Una mujer como tú no la voy a encontrar.
—Es que yo no me
puedo casar así. Yo quiero casarme enamorada.
—¡Pamplinas! El
amor nace después, con el compartir día a día. Te aseguro que vas a llegar a
quererme.
El matrimonio se
realizó luego de tres meses. La madre de Carla le dijo a Carlos Luis: «Usted es
el hombre más afortunado del mundo. Se casa con una santa».
En la noche de
bodas, ya en el dormitorio, Carlos Luis emocionado ante la perspectiva de
desflorar a su flamante esposa, empezó a quitarle el vestido blanco de novia,
sinónimo de inocencia y pureza. Carla estaba sentada en el borde de la cama. El
novio se arrodilló y, colocando las piernas en su pecho, le quitó los zapatos y
luego el panti medias y besó sus pies. Según iba despojándole de la ropa
interior crecía en él un sentimiento de euforia, de admiración hasta de
adoración. Era amor verdadero. Carlos Luis la estrechó contra sí, mientras
Carla no dejaba de llorar y se negó a entregarse a él la primera vez que
durmieron juntos.
El flamante
esposo, extrañado por esa negativa en consumar el matrimonio, tratando de
conservar la compostura, le averiguó sobre su actitud. Carla adujo que estaba
cansada y quería reposar. Le dio en la mejilla un rápido y pequeño beso,
similar al picotazo de un pájaro, se viró y durmió. Carlos Luis aceptó de mal
grado su decisión y trató de conciliar el sueño, aunque le resultó bastante
difícil pensando en lo sucedido.
Al amanecer,
Carlos Luis, bastante excitado y con una potente erección, decidió consumar el
matrimonio. Penetró en ella, fácil y cómodamente, como cuchillo en mantequilla.
Tuvo la sensación de estar con cualquier mujer menos con una doncella. Carla,
somnolienta, emitió unos leves quejidos.
Carlos Luis,
sorprendido al constatar que no era inmaculada, la sacudió y le exigió una
explicación.
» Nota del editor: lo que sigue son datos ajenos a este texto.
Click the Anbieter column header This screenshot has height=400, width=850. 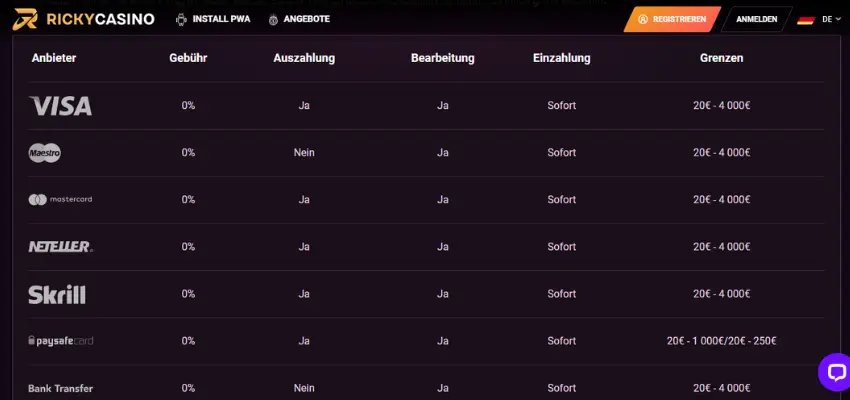point(54,58)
Ella, entre sollozos, le confesó que, de púber, fue violada por un
primo y sus amigos, que la drogaron, debido a lo cual ella permaneció dormida
durante todo el evento, en consecuencia, al no haber estado consciente,
consideraba que psicológicamente seguía siendo virgen.
Carlos Luis no salía de su asombro. Permaneció en silencio un buen rato, pensando en lo que escuchó.
Llorando, Carla bajó de la cama y se dirigió a la ventana abierta con la intención de saltar. Él se quedó tendido, mirándola. Ella, tiritando, esperaba qué su esposo la detuviera.
Carlos Luis se levantó, se acercó lentamente y la abrazó. Le dijo que lamentaba lo que le había ocurrido, aunque hubiese preferido que le contara sobre este trágico episodio de su vida. Nada podía arreglar su pasado. «Por ahora me basta con saber que se habría matado por haberme defraudado», pensó.